关于 HSTS Preload List

  我们仔细想想就不难发现,HSTS 虽然牛逼,可以很好的解决 HTTPS 降级攻击,但是有一个致命缺陷,就是对于 HSTS 生效前的首次 HTTP 请求,依然无法避免被劫持。换句话说,当用户第一次访问网站的时候,浏览器没有当前网站的 HSTS 信息,所以就会产生一次明文的 HTTP 请求,尽管服务端可以返回 301 重定向,但在这个过程中,仍然避免不了中间人攻击。
  为了解决这个问题,Chrome 提出了 HSTS Preload List 方案,就是在浏览器里内置一份定期更新的列表,对于列表中的域名,即使用户之前没有访问过,浏览器也会强行使用 HTTPS 协议。目前,主流的浏览器(Chrome、Firefox、Opera、Safari、IE11、Edge)都支持这份由 Chrome 维护的 HSTS Preload List。你可以在它的官网 hstspreload.org 上查询到一个网站是否在这份列表之中。

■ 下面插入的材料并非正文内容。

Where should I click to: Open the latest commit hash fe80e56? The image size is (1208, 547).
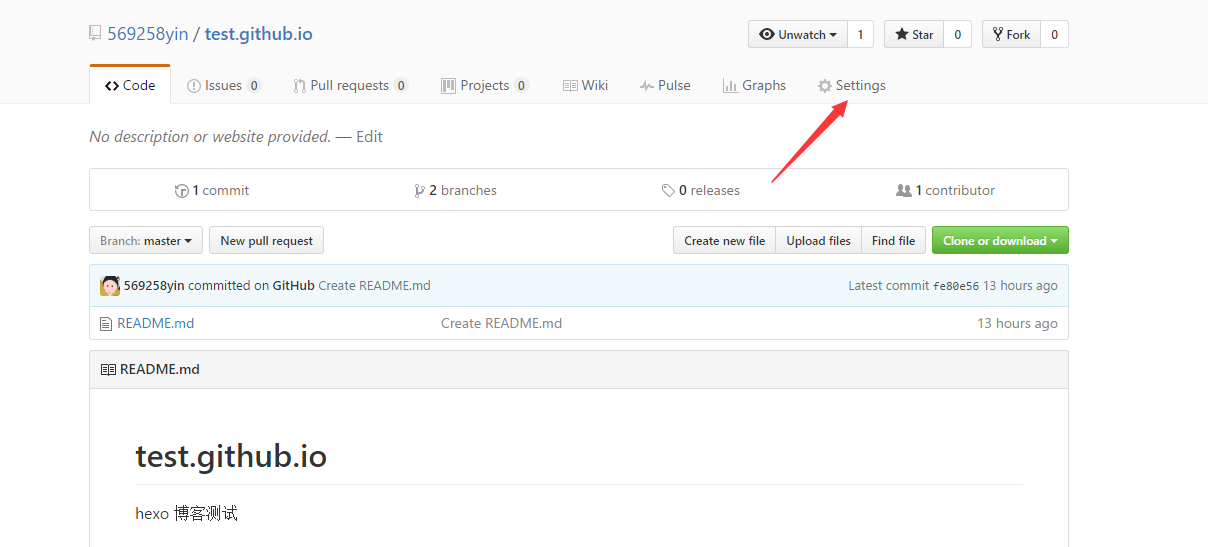(955, 286)
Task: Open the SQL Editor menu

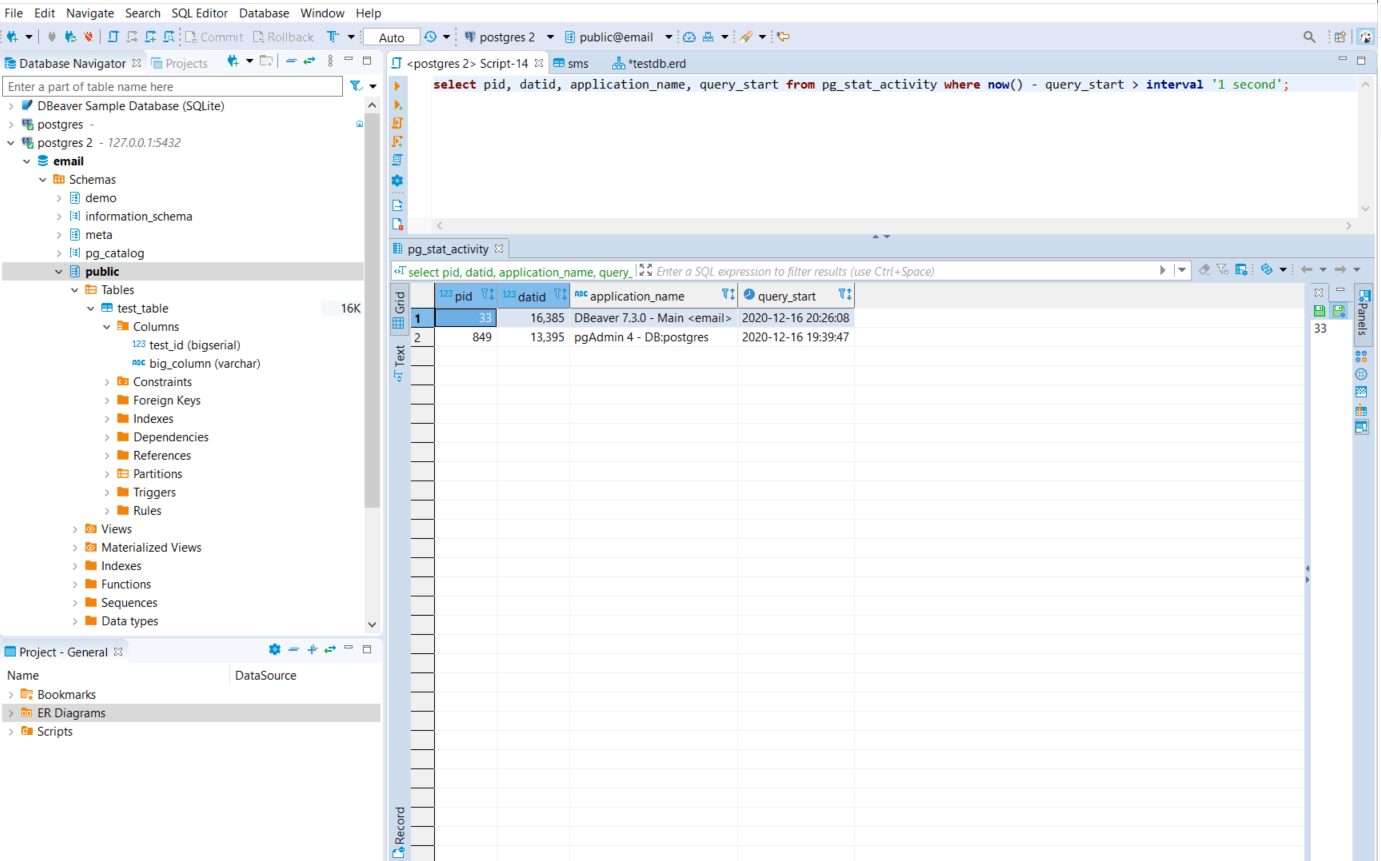Action: click(199, 13)
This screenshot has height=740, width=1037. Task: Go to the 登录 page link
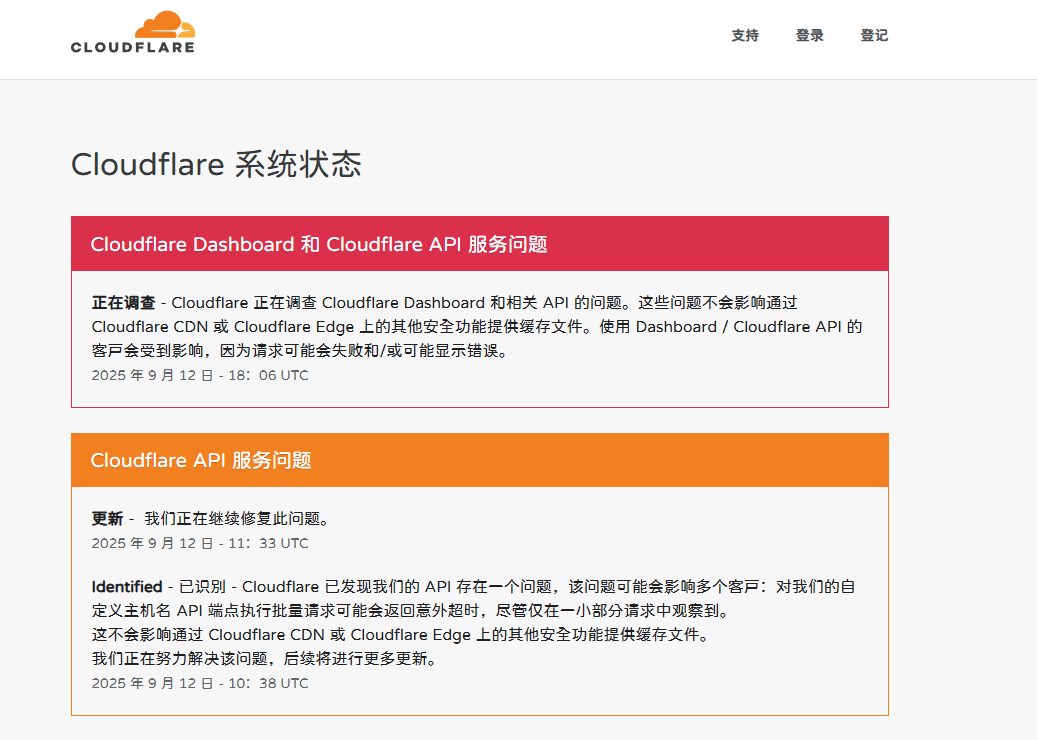click(810, 36)
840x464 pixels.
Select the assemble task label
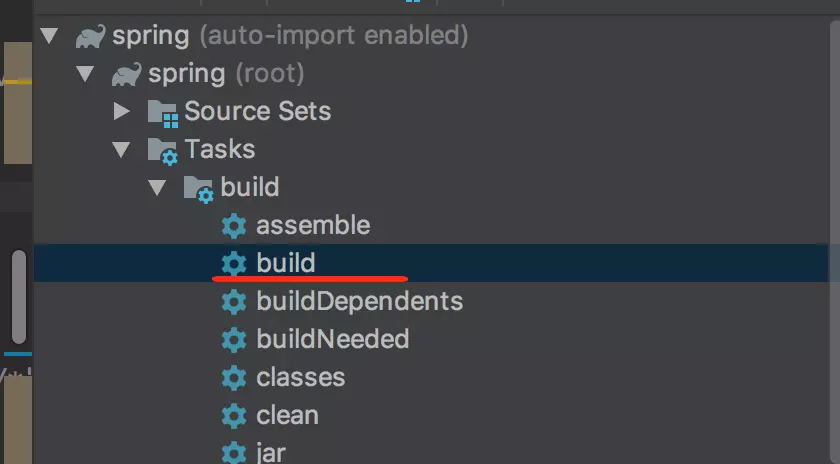pos(313,226)
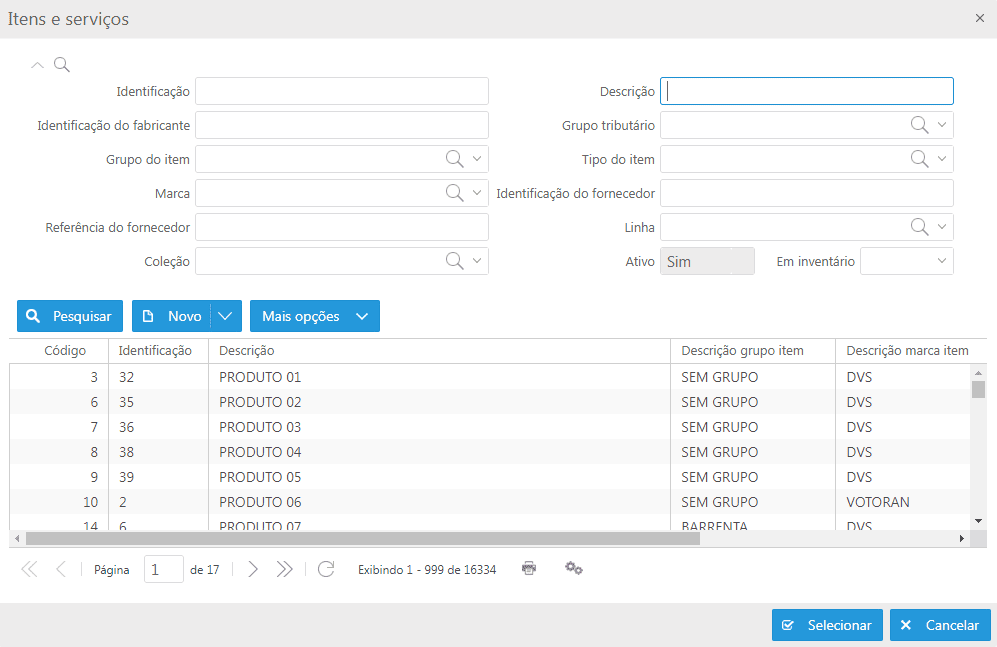
Task: Click the print icon in pagination bar
Action: [x=529, y=568]
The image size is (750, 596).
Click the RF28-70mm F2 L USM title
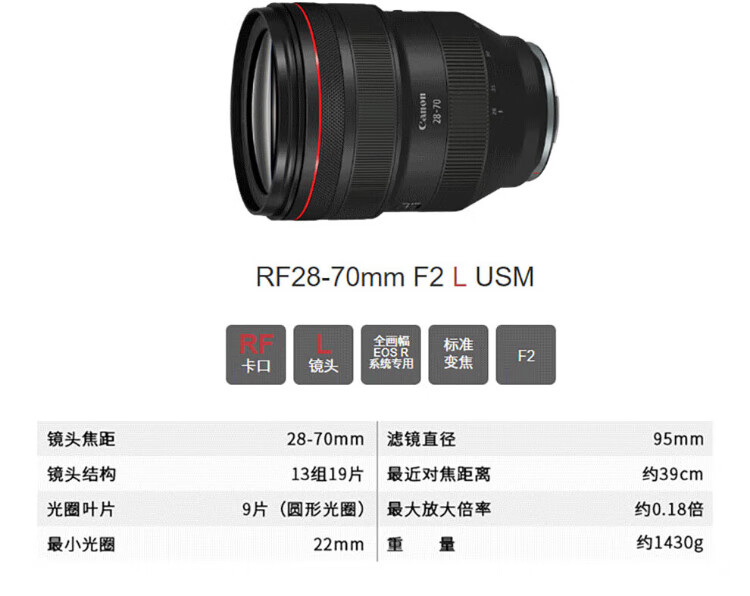click(x=395, y=277)
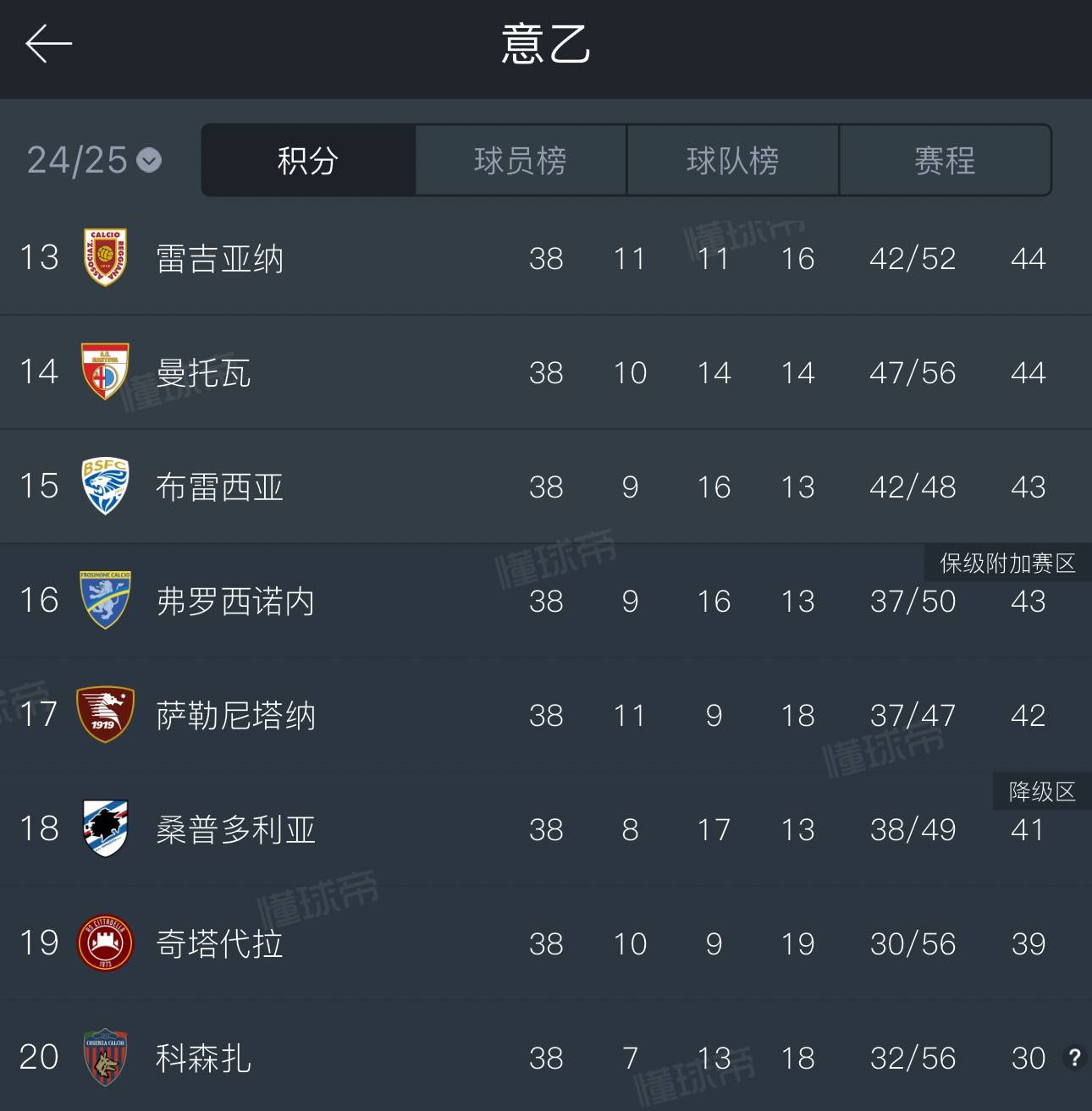1092x1111 pixels.
Task: Select the 积分 standings tab
Action: 306,160
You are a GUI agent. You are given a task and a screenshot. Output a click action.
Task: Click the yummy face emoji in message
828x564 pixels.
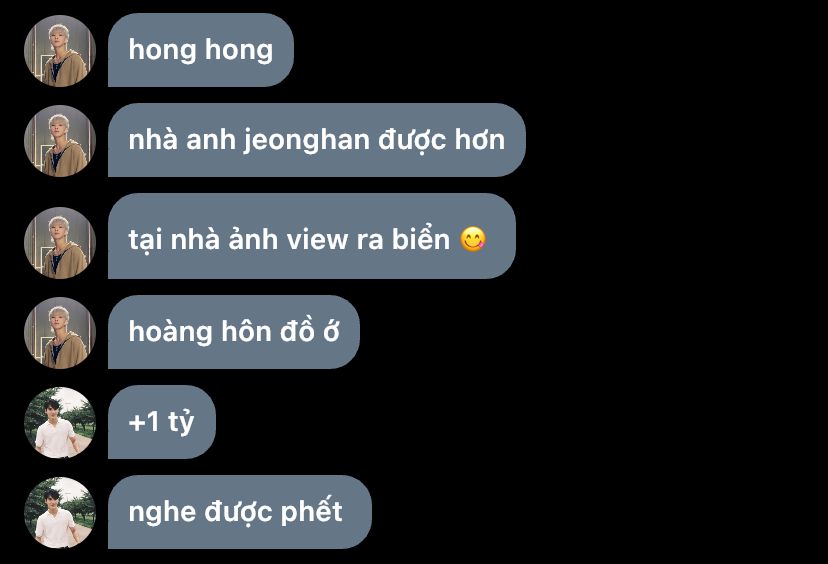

  如果你想要把你的域名加入到 HSTS Preload List 中,那么你需要满足官网中列出的所有条件,然后在 Strict-Transport-Security 头里加入 preload 参数。由于这份列表是硬编码到浏览器中的,所以需要过一段时间你的网站才会被加入到稳定版本的列表中。要注意,一旦你的网站被列入了 HSTS Preload List,想要再从里面出来可就不那么容易了,提交申请后同样需要等很长一段时间才会被彻底除名,官网对此过程的描述是“slow and painful”。所以,除非你能保证你的网站能够持续稳定地提供 HTTPS 服务,否则不要轻易使用 preload 参数

  总的来说,我感觉 HSTS 虽然提供了一个很好的方向,能够很大程度上增强通信的安全性,但仍旧有许多不靠谱的地方,亟需升级改善。所以我认为对于普通网站(非金融、支付相关),完全没有必要使用 HSTS 方式加以保护,301/302 重定向就足够了。当然,强迫症患者除外😂。